Subte, un relato de Juan Solá

Me gusta el subte porque es como el cumpleaños de quince de una prima lejana al que todos se ven obligados a ir, aunque nadie tenga ganas. En él, converge la mezcla más exótica de seres, una suerte de feria llena de colores y ruidos y alguna que otra imagen triste.
Los pibes se metieron al vagón a los gritos. Eran tres y ninguno tenía más de ocho años. Eran flaquitos y chabacanos, maleducados sin maldad; medio pillos, pero compañeros.
Uno solo tenía zapatillas, el más chiquito. Y cuando digo el más chiquito no me refiero a la cantidad de años, sino de la cantidad de costillas que le conté sobre el cuero desnudo.

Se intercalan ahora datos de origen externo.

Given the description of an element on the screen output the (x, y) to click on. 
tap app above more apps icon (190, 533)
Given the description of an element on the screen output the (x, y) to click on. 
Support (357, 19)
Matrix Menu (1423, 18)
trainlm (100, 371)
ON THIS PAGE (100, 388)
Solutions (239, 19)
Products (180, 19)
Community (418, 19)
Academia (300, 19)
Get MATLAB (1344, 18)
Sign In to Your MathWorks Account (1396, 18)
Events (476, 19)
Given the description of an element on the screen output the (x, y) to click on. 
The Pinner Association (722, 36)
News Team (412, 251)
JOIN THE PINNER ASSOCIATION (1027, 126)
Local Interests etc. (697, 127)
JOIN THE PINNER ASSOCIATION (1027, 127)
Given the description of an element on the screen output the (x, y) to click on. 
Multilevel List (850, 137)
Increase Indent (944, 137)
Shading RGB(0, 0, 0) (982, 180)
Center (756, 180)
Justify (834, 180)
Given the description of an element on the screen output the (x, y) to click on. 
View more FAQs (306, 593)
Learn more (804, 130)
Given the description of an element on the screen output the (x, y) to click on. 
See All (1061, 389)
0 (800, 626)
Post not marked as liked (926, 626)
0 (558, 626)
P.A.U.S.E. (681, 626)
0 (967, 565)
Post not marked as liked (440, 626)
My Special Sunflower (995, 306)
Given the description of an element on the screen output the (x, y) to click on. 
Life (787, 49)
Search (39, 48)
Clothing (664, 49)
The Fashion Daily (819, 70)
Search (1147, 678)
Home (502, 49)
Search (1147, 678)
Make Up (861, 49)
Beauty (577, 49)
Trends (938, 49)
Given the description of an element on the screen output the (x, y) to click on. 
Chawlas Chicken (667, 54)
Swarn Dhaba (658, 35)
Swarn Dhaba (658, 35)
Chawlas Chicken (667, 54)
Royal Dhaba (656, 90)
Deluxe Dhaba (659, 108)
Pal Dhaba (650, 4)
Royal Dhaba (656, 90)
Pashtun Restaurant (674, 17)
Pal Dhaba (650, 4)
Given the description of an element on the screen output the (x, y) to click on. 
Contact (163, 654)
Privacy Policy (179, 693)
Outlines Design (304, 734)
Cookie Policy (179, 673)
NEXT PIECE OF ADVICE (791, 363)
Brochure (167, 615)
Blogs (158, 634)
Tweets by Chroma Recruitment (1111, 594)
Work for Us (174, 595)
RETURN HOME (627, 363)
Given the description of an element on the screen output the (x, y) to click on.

El más chiquito tenía las zapatillas y también las tarjetitas. Las fue repartiendo entre hombres y mujeres del vagón, que los observaban con los ojos llenos de una pena que se parecía más al asco. Hablaba a los gritos y otro le respondía, también a los gritos, y el tercero le gritaba a la gente que por favor les tiraran una moneda, que Dios los bendiga.
Una señora se tapó los oídos.
Recién cuando pasaron en retirada escuché hablar al nene que tenía sentado enfrente. Él tampoco habrá tenido más de ocho.
—¡Mamá! ¿Por qué gritan los nenes?—, preguntó exaltado, sin sacarles los ojos de encima. ¡Qué libres son los nenes que pueden jugar en el subte!, habrá pensado.
—Porque son negros-, dijo la madre, y sentí como si un árbol se me hubiera desplomado sobre el pecho.
Pensé que había escuchado mal y presté atención. No sé por qué, tuve miedo.
—Porque son negros. Y cuando crezcan, van a ser ladrones. Vos tenés que tener mucho cuidado con esos chicos, ¿sabés?
La cara del nene cambió como cambia la luz de la tarde cuando es verano y son las ocho menos diez y hay sol, y de repente son las ocho y todo se ha puesto oscuro. Sus ojos se apagaron y los ratoncitos de curiosidad que espiaban desde las pupilas se atacaron entre ellos. Sus cejas se torcieron hacia adelante y sus labios se convirtieron en una línea recta y severa.
Creo que hasta se le cayó un poco de magia de los bolsillos.
—¿Sabés?
—Sí, mamá.
No entiendo muy bien lo que me ocurrió a mí. Se me aceleró el corazón y mi garganta se puso rígida. Quería salir del tren aunque estuviera en movimiento. Quería ser yo el que gritara ahora, pero me pareció más virtuoso el silencio de quien sabe que nunca se humilla a alguien delante de sus hijos.
Tuviste la oportunidad de sembrar una semilla de amor, pero preferiste perpetuar el odio.
Elegiste enseñar a tener miedo.
Podría haberte perdonado la falsa misericordia de quien observa y murmura “pobrecitos”, pero masticaste tanta bronca que ya ni siquiera sabés hacer eso.
Ay, pibe, ojalá que alguna vez alguien te explique que ese día, tu mamá estaba enfurecida y que los chicos de la calle no se juntan para jugar, sino porque tienen miedo.
Los chicos de la calle no gritan porque son negros, gritan porque son invisibles.

Subte. Relato del libro Microalmas, de Juan Solá.